Collins, in an email statement, called Lander "brilliant, visionary, exceptionally creative and highly effective in aspiring others."
"I predict he will have a profound transformational effect on American science," Collins said.
Lander said Biden has tasked his advisers and "the whole scientific community and the American public" to "rise to this moment."
Biden also named two prominent female scientists to co-chair the President's Council of Advisors on Science and Technology.
Frances Arnold, a California Institute of Technology chemical engineer who won the 2018 Nobel Prize in chemistry, and MIT vice president for research and geophysics professor Maria Zuber will lead the outside science advisory council.

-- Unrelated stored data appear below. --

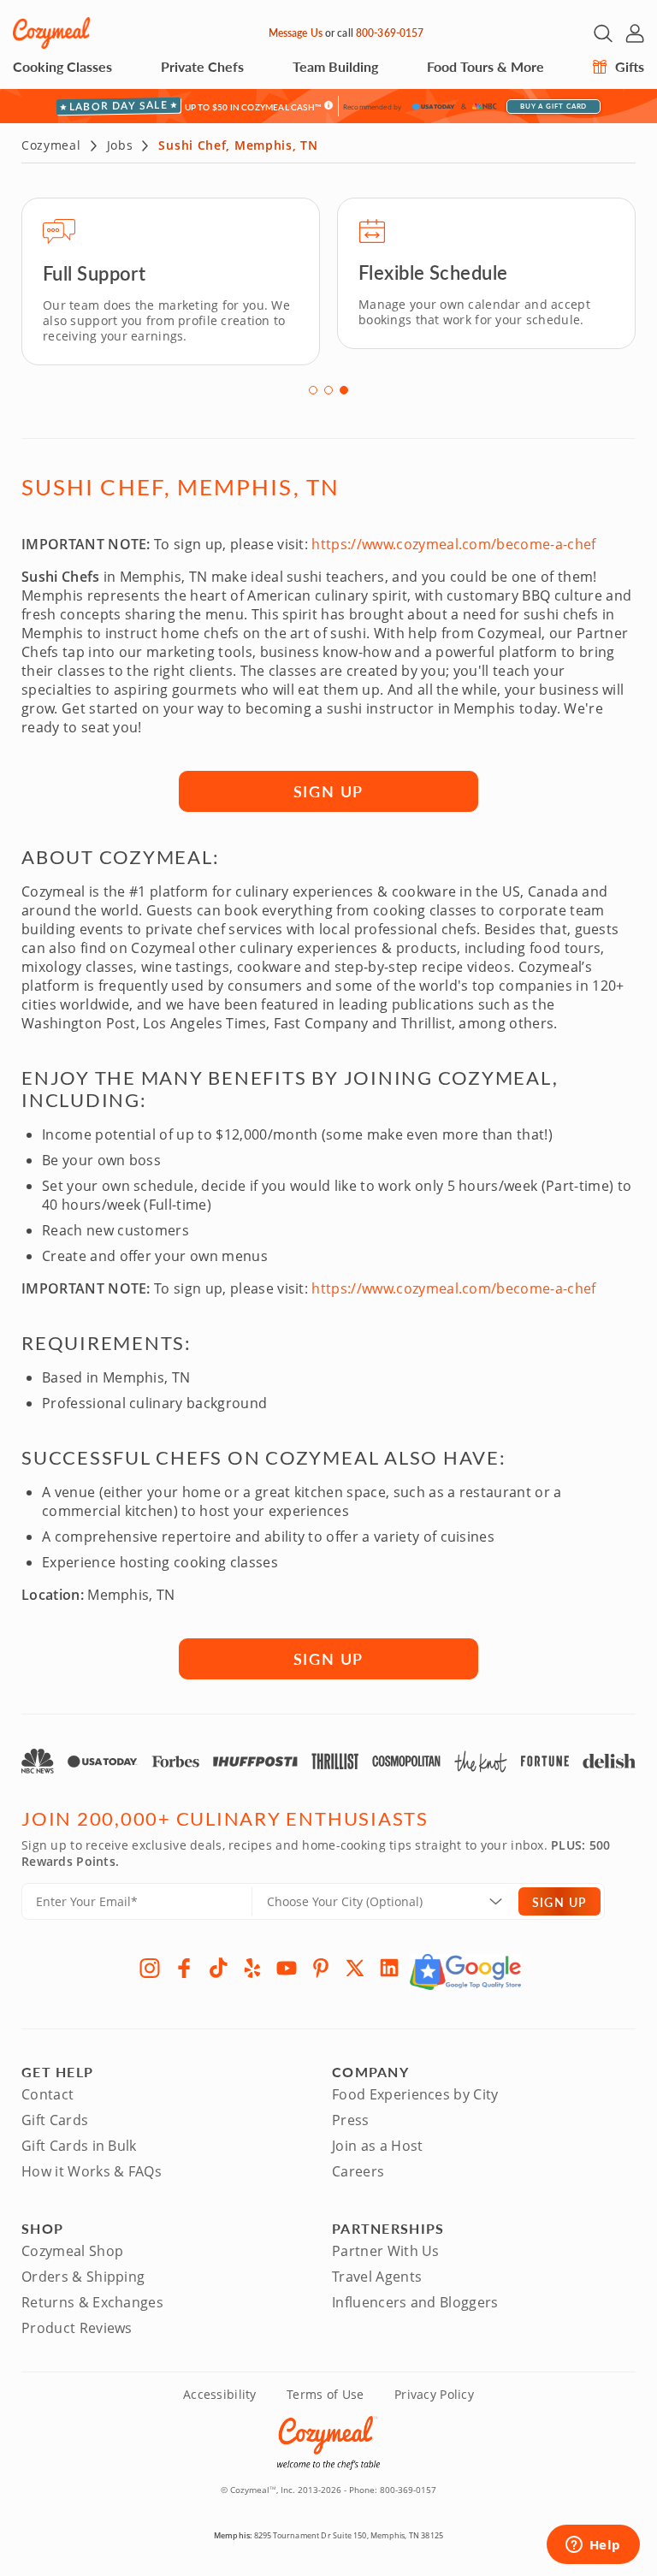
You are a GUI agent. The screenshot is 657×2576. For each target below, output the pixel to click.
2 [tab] (328, 390)
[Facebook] (184, 1967)
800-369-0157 (389, 33)
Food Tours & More (485, 66)
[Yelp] (252, 1967)
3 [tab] (344, 390)
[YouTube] (286, 1967)
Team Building (335, 66)
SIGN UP (328, 791)
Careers (358, 2171)
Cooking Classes (62, 66)
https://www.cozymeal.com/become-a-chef (453, 544)
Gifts (628, 66)
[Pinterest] (320, 1967)
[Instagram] (149, 1967)
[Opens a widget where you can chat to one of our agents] (593, 2546)
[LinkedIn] (389, 1967)
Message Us (296, 33)
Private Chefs (202, 66)
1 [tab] (313, 390)
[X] (355, 1967)
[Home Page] (51, 33)
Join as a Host (377, 2145)
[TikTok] (218, 1967)
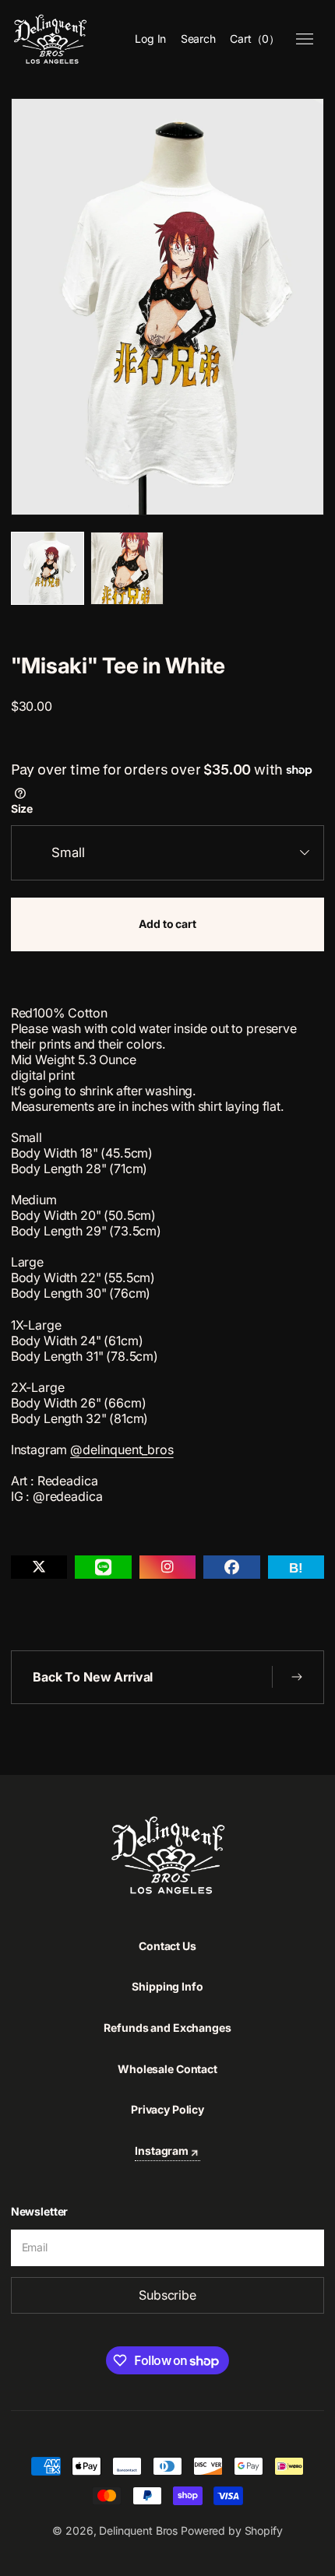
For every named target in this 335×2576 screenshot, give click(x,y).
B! (296, 1568)
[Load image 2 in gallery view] (127, 568)
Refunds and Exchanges (167, 2027)
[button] (199, 40)
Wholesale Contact (167, 2068)
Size (22, 808)
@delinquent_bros (121, 1449)
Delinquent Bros (138, 2530)
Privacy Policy (167, 2109)
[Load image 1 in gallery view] (47, 568)
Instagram (162, 2150)
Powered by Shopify (231, 2530)
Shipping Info (167, 1986)
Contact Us (167, 1945)
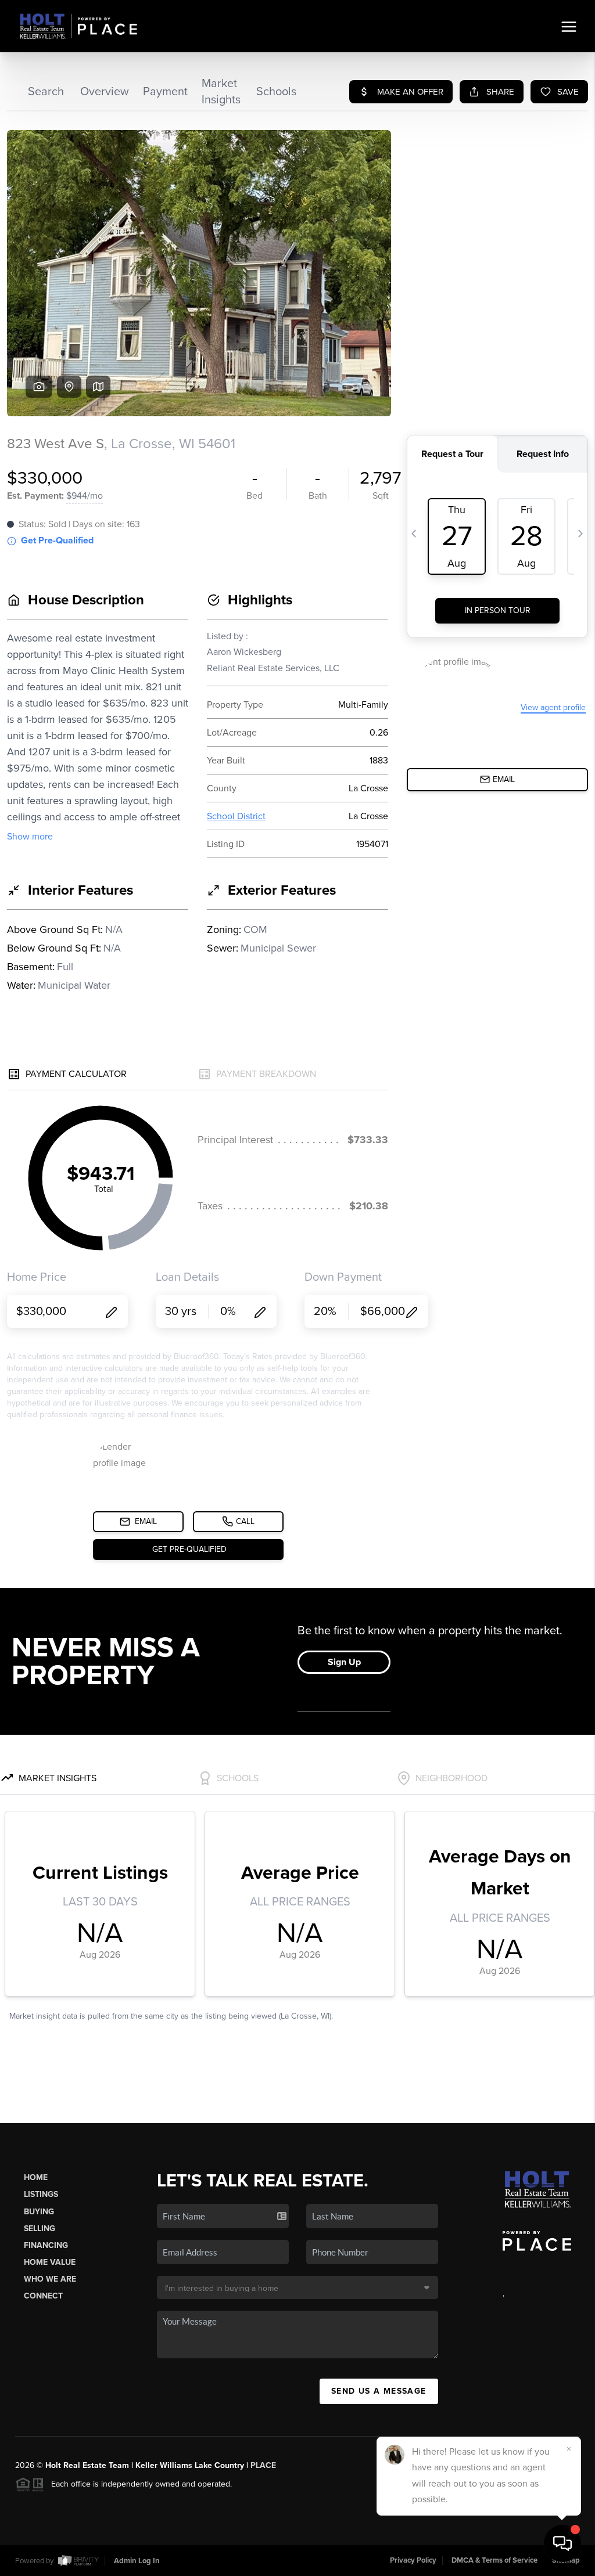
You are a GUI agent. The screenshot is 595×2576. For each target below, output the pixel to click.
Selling (39, 2228)
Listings (41, 2194)
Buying (39, 2212)
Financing (46, 2245)
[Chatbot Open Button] (562, 2543)
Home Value (50, 2262)
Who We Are (50, 2279)
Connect (43, 2296)
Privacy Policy (413, 2560)
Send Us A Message (378, 2391)
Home (36, 2177)
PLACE (263, 2465)
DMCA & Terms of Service (494, 2560)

Science organisations were also quick to praise the promotion of the science post to Cabinet level.
Elevating the position "clearly signals the administration's intent to involve scientific expertise in every policy discussion," said Sudip Parikh, chief executive officer of the American Association for the Advancement of Science, the world's largest general scientific society.
Biden picked Princeton's Alondra Nelson, a social scientist who studies science, technology and social inequality, as deputy science policy chief.
Vice President-elect Kamala Harris used the rollout of the science team to recall her late mother, a cancer researcher whom she credited with teaching her to think critically.
"The science behind climate change is not a hoax. The science behind the virus is not partisan," Harris said. "The same laws apply, the same evidence holds true regardless of whether or not you accept them."